Why no dynamic miner for TRT-LLM: empirical probing of TrtLlmArgs(**kwargs) constructors produced zero raises. TRT-LLM performs construction-time validation in a much more permissive way than transformers or vLLM; its constraints are primarily enforced in validator methods (covered by the static miner) and at engine build time (hardware-gated, not corpus rules).

Fail-loud import contract

Every miner module must resolve its version envelope from the engine SSOT and validate it at import time.
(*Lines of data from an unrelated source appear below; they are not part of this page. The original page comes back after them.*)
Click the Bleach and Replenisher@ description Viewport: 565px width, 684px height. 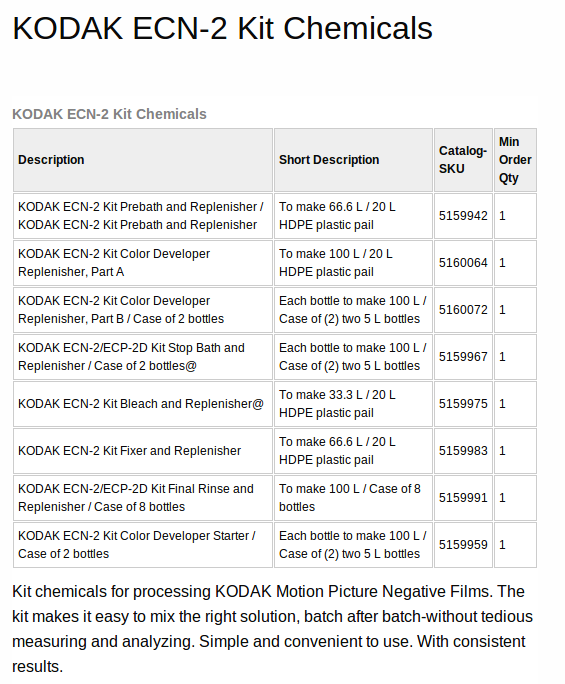[143, 404]
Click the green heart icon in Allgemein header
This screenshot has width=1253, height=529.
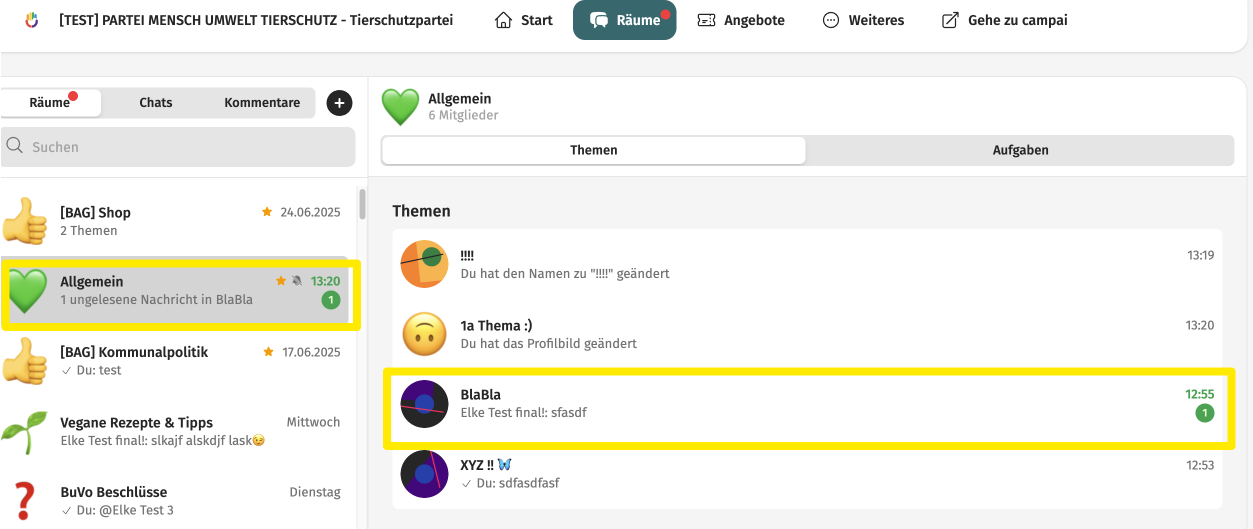coord(400,107)
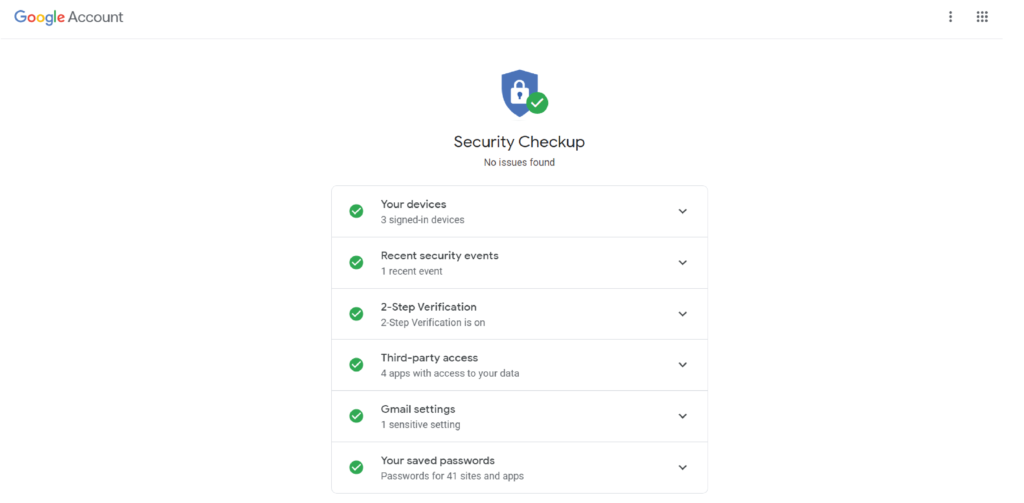
Task: Click green checkmark beside Your saved passwords
Action: [x=356, y=467]
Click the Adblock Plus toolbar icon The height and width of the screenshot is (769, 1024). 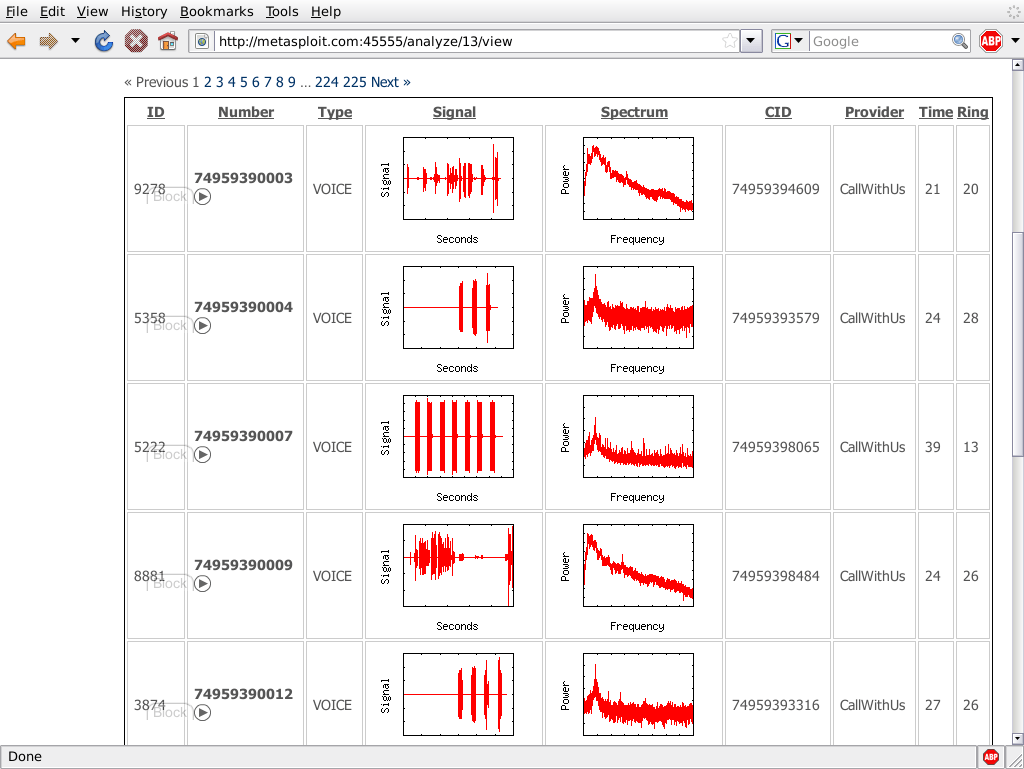pyautogui.click(x=991, y=41)
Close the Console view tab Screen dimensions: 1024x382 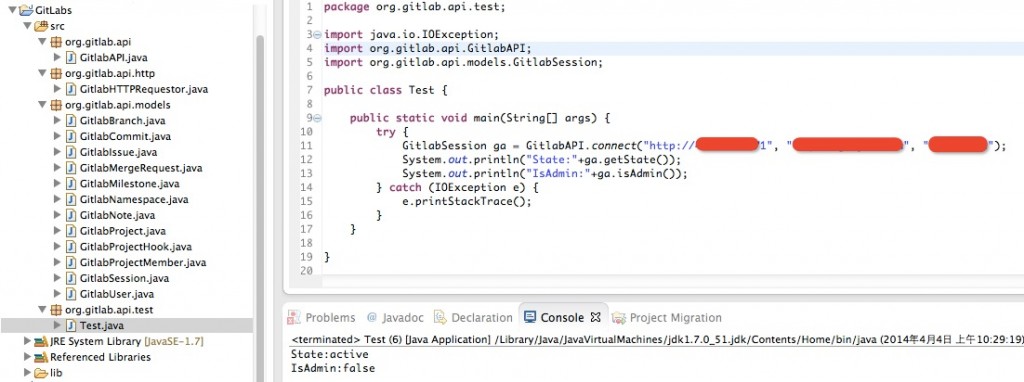click(x=595, y=317)
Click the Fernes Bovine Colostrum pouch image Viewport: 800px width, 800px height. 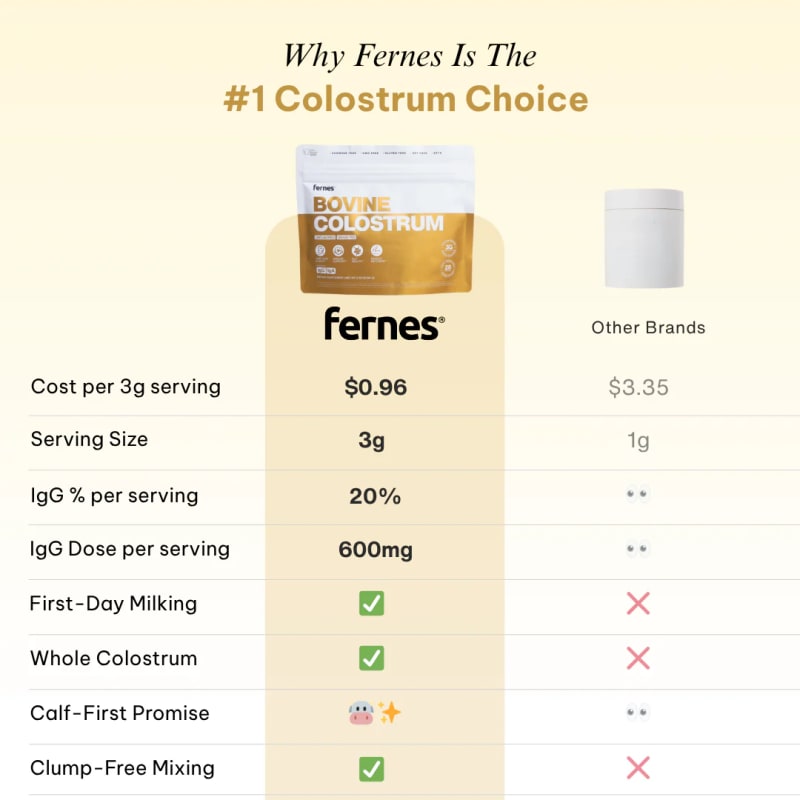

This is a structural contract, not a guideline.

# Every *_miner.py must resolve its envelope from the engine's SSOT:
from scripts.engine_miners._ssot import load_miner_pin

_envelope = load_miner_pin("transformers", "static")  # SpecifierSet

# And call this at import time:
check_installed_version(
    "transformers",
    importlib.metadata.version("transformers"),
    _envelope,
)

The envelope itself lives in engine_versions/{engine}.yaml under miner_pins.{static|dynamic|discovery} — one pin per producer role. There is no per-module TESTED_AGAINST_VERSIONS constant; Renovate updates the SSOT and every miner reads through load_miner_pin.

If the installed library version falls outside the envelope, the miner raises MinerVersionMismatchError - a hard CI failure.

If an expected class or method is missing from the library source (e.g. a class was renamed in a library refactor), the miner raises MinerLandmarkMissingError - also a hard CI failure.

  check_installed_version()
       │
       ├── version inside SSOT envelope → continue
       │
       └── version out of range → MinerVersionMismatchError (CI fatal)

  find_class(module, "GenerationConfig")
       │
       ├── class found → continue
       │
       └── None → MinerLandmarkMissingError (CI fatal)

Why this matters: the Haiku-era TRT-LLM extractor (PRs #415-#417, reverted in #423) silently degraded when it encountered an import error - it caught ImportError and returned [] instead of failing. The silent degradation was indistinguishable from "no rules found for this engine", which masked a broken extractor. The fail-loud contract makes that impossible.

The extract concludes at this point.